►

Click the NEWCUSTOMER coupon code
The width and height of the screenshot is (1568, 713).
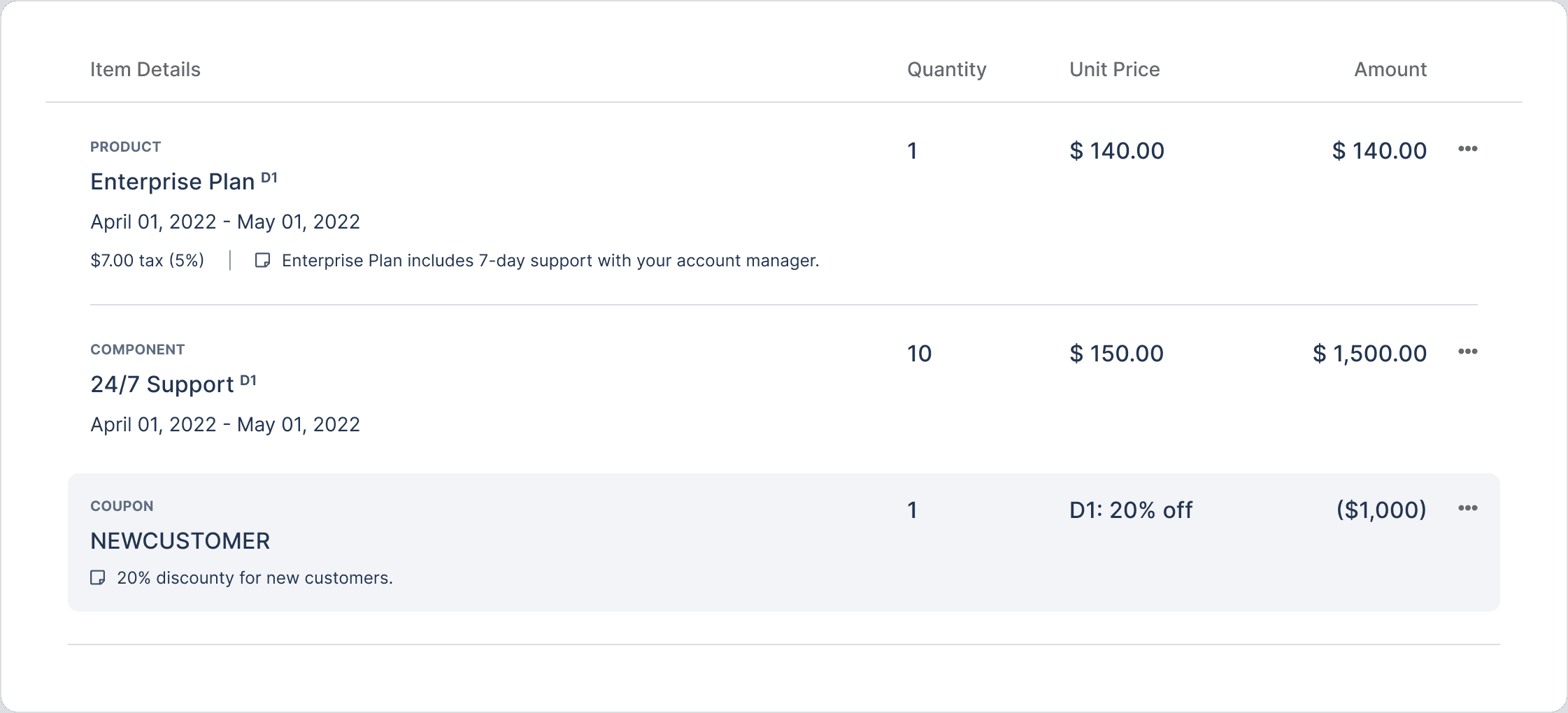click(x=180, y=541)
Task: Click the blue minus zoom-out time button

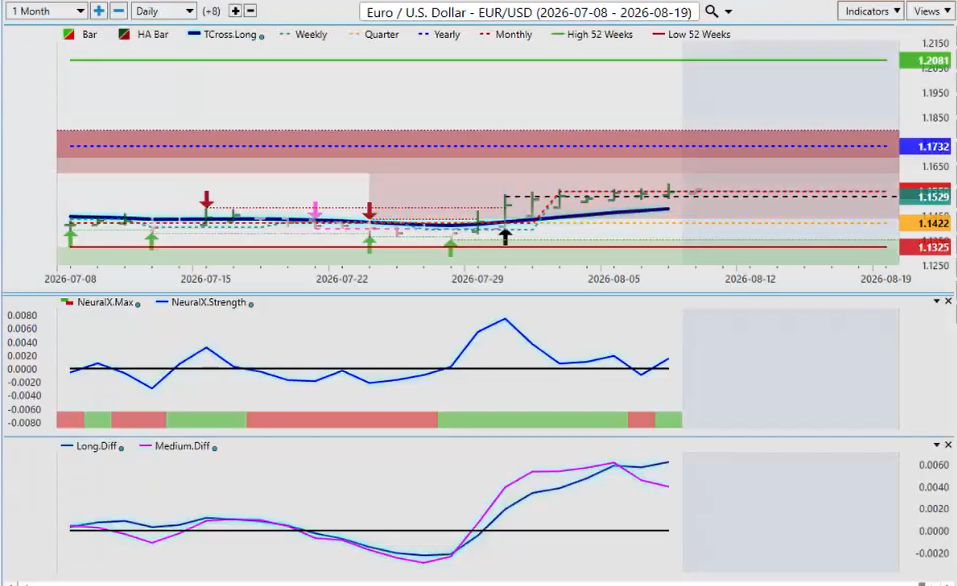Action: (119, 11)
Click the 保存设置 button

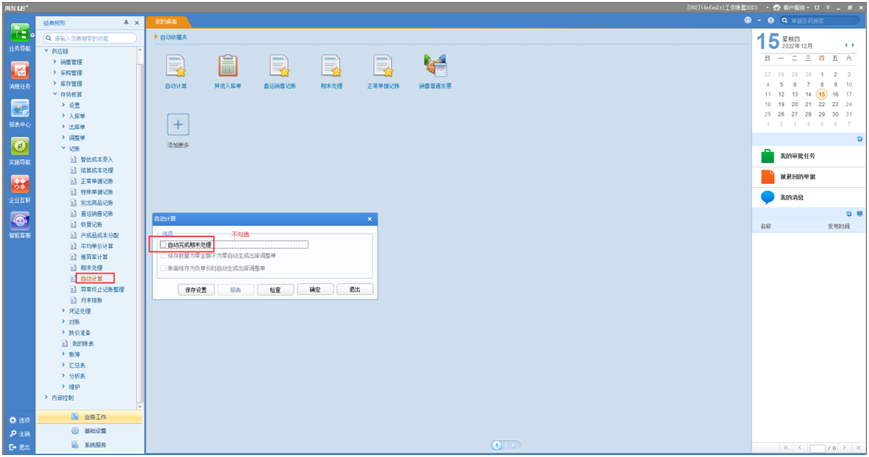tap(196, 289)
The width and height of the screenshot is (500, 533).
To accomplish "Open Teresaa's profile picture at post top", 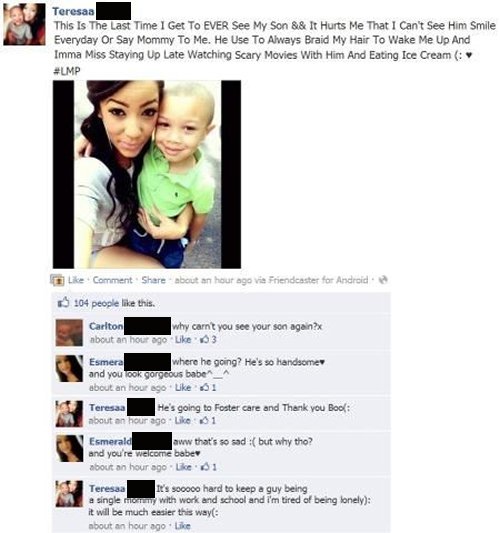I will (x=24, y=24).
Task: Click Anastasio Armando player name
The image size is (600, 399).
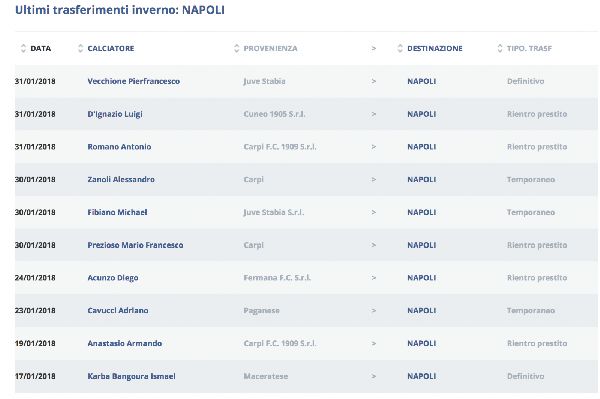Action: (125, 343)
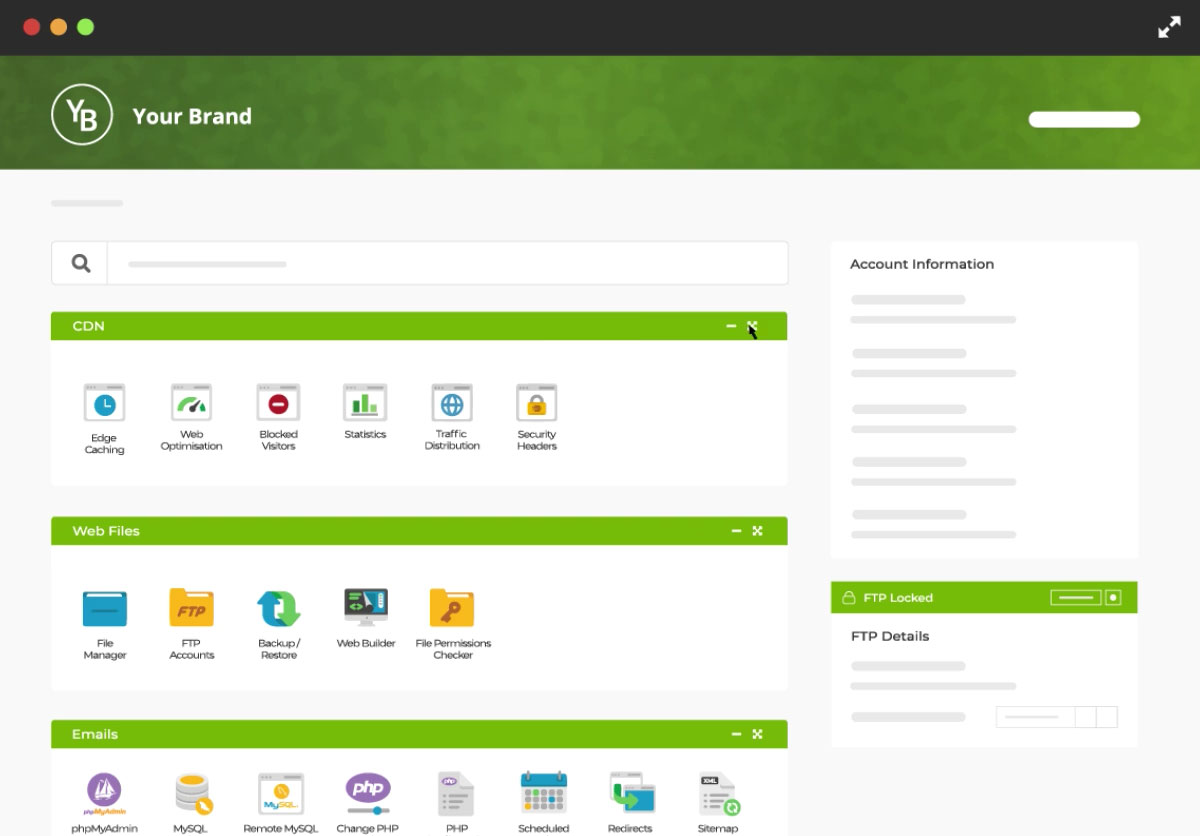Open Security Headers icon
The width and height of the screenshot is (1200, 836).
536,404
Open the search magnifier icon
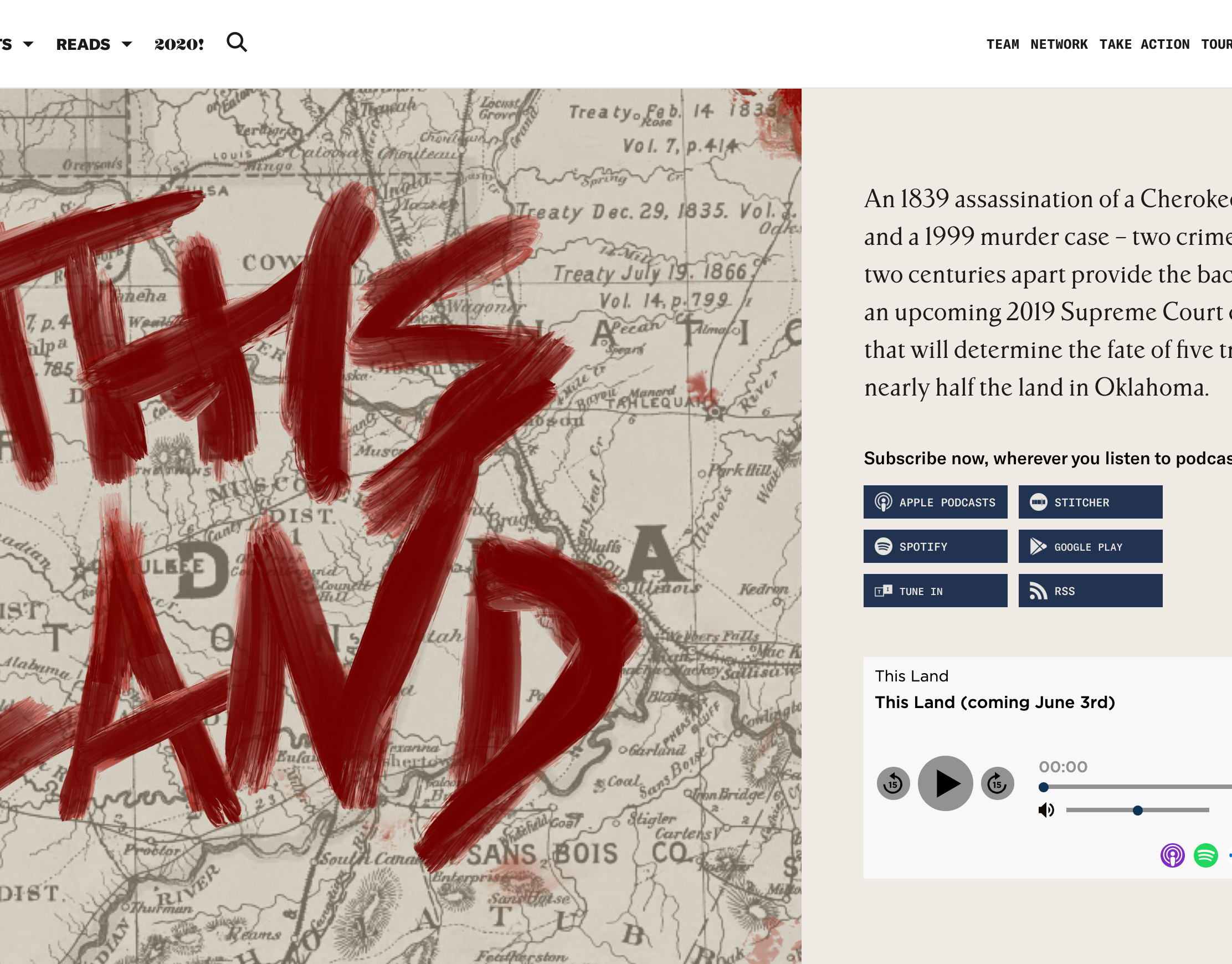 [x=237, y=42]
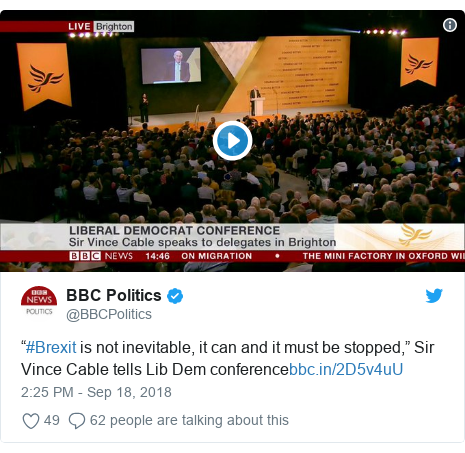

◄

_Direction_: Which lines of the material above contain the word "screenshot"? Gather every one of them in full, counting a match only when the case is identical.

_The result_:
The width and height of the screenshot is (1568, 713).
The width and height of the screenshot is (500, 533).
The width and height of the screenshot is (1200, 836).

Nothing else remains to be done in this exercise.